▶ _Exercise description_
Copy out, word for word, the rows below that begin with the line containing "Given: Click the purple book reader icon" and end after the line containing "Looking at the screenshot, I should (x=1800, y=971).".

::::::

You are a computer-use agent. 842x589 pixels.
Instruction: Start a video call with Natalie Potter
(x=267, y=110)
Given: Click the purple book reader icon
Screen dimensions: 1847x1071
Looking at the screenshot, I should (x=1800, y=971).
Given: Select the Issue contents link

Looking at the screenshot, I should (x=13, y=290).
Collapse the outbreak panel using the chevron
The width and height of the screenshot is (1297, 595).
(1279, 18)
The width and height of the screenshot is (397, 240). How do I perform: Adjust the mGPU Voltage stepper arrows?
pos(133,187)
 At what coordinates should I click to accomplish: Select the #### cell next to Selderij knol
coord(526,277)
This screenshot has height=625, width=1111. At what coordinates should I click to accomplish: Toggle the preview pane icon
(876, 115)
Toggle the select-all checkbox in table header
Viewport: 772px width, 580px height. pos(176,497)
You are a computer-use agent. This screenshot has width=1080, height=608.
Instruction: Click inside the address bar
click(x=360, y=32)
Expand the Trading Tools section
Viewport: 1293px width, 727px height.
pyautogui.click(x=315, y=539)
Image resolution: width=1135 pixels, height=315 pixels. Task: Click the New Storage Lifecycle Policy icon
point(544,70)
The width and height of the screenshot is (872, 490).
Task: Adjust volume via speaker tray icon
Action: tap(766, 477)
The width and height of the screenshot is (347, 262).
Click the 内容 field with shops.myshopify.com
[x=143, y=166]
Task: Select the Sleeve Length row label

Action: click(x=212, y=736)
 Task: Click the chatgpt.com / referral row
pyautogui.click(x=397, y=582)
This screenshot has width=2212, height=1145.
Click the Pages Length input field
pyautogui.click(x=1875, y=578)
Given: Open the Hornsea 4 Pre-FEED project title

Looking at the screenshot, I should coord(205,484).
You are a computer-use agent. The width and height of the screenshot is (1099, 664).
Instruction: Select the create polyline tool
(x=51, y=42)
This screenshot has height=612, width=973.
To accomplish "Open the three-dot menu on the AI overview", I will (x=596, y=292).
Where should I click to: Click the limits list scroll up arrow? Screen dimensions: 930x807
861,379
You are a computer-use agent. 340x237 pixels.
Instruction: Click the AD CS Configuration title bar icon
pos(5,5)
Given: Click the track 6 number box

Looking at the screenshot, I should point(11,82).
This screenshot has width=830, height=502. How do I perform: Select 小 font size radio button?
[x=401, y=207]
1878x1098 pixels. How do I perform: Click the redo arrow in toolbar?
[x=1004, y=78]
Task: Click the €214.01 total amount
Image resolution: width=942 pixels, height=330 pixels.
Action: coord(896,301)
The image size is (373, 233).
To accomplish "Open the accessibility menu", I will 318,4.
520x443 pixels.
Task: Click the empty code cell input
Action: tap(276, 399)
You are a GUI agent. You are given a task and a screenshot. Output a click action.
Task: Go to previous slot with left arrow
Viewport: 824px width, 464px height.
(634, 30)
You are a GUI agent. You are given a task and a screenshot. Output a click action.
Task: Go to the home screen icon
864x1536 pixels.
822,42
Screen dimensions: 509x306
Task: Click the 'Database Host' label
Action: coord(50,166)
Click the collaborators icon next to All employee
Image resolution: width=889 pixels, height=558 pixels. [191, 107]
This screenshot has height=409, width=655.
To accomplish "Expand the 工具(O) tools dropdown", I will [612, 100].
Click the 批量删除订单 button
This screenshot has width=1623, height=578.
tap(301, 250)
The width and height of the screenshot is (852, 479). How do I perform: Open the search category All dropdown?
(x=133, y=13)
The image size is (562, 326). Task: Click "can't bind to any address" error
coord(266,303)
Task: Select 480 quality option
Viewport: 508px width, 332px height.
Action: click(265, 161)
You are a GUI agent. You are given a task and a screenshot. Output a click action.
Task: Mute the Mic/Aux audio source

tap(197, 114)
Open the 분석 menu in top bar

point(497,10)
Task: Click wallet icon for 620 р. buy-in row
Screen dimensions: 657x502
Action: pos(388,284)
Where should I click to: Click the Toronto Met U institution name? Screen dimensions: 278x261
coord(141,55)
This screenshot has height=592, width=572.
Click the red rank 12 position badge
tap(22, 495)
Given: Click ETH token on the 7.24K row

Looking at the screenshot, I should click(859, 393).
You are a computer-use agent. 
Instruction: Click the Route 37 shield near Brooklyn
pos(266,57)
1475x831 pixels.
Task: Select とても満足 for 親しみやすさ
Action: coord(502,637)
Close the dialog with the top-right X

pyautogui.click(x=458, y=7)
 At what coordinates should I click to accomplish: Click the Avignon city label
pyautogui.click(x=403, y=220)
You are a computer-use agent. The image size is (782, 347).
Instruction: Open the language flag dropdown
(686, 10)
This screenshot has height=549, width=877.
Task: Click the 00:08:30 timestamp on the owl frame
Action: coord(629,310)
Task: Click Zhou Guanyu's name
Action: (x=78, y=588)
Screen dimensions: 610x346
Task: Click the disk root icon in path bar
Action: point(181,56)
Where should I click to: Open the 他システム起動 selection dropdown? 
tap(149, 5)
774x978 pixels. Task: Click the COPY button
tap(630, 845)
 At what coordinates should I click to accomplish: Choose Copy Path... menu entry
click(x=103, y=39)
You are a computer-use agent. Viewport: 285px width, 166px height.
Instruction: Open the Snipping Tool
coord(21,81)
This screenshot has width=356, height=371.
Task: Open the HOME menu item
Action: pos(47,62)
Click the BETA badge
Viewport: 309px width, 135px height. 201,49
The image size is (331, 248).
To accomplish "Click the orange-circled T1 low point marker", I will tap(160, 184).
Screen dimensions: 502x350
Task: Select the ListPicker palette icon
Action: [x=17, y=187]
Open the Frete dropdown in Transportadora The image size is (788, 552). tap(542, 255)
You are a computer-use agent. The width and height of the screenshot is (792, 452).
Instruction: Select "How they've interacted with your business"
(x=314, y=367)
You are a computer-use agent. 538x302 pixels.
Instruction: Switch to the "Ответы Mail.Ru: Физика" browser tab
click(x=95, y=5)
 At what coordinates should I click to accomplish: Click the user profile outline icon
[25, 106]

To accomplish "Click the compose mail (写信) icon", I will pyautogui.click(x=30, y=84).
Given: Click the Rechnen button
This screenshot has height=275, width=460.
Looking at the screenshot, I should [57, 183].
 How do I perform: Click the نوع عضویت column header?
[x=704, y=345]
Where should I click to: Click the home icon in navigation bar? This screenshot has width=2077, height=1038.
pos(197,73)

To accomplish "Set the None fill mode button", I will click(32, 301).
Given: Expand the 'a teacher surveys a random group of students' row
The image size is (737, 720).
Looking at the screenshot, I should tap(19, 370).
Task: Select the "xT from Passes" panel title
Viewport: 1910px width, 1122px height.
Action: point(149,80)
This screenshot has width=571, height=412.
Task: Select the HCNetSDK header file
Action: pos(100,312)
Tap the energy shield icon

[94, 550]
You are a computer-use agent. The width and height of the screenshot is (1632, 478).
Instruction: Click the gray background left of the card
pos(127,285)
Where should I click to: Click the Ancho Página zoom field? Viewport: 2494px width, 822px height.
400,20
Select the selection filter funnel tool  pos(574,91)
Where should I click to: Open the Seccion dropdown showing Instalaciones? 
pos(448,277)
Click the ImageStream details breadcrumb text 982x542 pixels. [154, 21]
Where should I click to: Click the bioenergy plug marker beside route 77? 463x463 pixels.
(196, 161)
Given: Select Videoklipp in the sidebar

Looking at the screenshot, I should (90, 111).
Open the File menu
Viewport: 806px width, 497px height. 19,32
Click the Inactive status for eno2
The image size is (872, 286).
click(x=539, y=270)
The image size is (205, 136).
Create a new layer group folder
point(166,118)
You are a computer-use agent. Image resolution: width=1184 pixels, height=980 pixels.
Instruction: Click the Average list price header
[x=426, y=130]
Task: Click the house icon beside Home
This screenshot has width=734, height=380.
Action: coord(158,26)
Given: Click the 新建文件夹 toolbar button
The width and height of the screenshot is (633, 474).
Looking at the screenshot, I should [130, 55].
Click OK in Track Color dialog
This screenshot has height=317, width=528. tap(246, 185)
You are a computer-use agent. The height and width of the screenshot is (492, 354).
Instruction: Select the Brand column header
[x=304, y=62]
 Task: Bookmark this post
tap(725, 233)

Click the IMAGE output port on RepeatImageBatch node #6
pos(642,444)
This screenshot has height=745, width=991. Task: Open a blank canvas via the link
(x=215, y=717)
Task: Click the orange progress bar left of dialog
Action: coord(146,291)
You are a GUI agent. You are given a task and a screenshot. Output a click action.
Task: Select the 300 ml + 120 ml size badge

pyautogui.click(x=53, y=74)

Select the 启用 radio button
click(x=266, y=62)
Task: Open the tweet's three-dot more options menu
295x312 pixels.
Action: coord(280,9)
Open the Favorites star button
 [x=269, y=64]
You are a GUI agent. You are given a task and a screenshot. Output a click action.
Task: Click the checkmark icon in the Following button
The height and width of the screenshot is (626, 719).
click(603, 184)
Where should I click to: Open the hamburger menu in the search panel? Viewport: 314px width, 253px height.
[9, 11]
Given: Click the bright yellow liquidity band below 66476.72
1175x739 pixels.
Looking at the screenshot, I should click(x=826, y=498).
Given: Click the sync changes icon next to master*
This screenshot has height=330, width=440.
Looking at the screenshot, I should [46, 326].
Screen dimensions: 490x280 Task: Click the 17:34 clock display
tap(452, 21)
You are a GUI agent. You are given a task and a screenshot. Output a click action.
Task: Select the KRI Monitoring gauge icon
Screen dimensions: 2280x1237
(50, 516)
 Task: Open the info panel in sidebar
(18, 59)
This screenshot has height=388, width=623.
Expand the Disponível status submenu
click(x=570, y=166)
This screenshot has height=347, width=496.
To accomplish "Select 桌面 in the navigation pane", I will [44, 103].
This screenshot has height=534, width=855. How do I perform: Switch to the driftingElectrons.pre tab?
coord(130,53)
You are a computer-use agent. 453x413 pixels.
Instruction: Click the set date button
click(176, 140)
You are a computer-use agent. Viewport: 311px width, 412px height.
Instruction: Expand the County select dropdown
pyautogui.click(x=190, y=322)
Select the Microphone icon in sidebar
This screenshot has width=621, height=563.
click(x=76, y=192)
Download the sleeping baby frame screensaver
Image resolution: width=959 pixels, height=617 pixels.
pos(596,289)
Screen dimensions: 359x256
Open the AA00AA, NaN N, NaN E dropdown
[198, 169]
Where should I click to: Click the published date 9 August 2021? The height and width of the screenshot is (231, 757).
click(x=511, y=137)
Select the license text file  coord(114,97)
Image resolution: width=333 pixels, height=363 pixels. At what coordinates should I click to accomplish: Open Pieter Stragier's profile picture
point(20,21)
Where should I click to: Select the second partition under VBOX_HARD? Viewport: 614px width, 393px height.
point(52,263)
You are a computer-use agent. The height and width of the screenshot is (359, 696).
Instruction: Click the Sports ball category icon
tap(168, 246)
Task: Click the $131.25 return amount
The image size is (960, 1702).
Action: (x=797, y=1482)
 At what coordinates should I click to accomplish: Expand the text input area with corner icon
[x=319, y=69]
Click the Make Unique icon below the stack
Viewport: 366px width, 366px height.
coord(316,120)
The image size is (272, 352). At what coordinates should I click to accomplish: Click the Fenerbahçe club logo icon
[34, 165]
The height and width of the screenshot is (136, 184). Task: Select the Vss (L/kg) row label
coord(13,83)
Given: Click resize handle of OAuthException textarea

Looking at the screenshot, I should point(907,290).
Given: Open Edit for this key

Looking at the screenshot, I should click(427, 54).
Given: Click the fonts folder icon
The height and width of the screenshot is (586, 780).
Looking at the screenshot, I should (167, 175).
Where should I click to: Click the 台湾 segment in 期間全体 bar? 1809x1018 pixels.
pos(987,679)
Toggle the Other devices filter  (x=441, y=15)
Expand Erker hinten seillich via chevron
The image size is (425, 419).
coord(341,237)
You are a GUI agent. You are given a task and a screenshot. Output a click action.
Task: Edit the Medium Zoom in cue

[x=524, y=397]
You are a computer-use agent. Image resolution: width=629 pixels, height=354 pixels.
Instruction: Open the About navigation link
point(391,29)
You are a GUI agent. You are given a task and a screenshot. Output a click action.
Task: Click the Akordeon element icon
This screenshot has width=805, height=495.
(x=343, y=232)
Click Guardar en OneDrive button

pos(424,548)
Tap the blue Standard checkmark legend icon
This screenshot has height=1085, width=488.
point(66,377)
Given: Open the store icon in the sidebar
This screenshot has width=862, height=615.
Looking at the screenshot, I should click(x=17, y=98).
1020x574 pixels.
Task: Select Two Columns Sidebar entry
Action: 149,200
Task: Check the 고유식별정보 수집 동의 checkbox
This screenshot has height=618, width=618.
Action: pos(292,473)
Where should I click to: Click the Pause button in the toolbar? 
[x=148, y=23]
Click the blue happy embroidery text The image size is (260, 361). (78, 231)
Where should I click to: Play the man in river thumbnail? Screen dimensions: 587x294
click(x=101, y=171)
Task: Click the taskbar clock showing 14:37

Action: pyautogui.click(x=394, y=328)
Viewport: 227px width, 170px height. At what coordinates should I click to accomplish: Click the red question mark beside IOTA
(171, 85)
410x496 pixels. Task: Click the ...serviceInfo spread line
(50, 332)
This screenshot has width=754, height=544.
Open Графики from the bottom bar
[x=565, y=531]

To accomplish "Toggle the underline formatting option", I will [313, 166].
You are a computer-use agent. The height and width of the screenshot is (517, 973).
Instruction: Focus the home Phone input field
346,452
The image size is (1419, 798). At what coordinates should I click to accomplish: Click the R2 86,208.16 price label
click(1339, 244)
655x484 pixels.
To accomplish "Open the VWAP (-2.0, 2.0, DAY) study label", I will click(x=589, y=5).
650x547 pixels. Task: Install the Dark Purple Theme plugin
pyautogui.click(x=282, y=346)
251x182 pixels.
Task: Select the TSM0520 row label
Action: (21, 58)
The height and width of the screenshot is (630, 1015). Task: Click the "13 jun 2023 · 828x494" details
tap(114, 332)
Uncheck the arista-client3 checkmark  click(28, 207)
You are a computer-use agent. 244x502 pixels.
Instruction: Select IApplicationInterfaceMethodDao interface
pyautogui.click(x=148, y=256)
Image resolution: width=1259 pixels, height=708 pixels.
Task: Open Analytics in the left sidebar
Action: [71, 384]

::::::

▶ _Response for this exercise_
Given: Click the purple book reader icon
Screen dimensions: 1847x1071
Looking at the screenshot, I should (x=1800, y=971).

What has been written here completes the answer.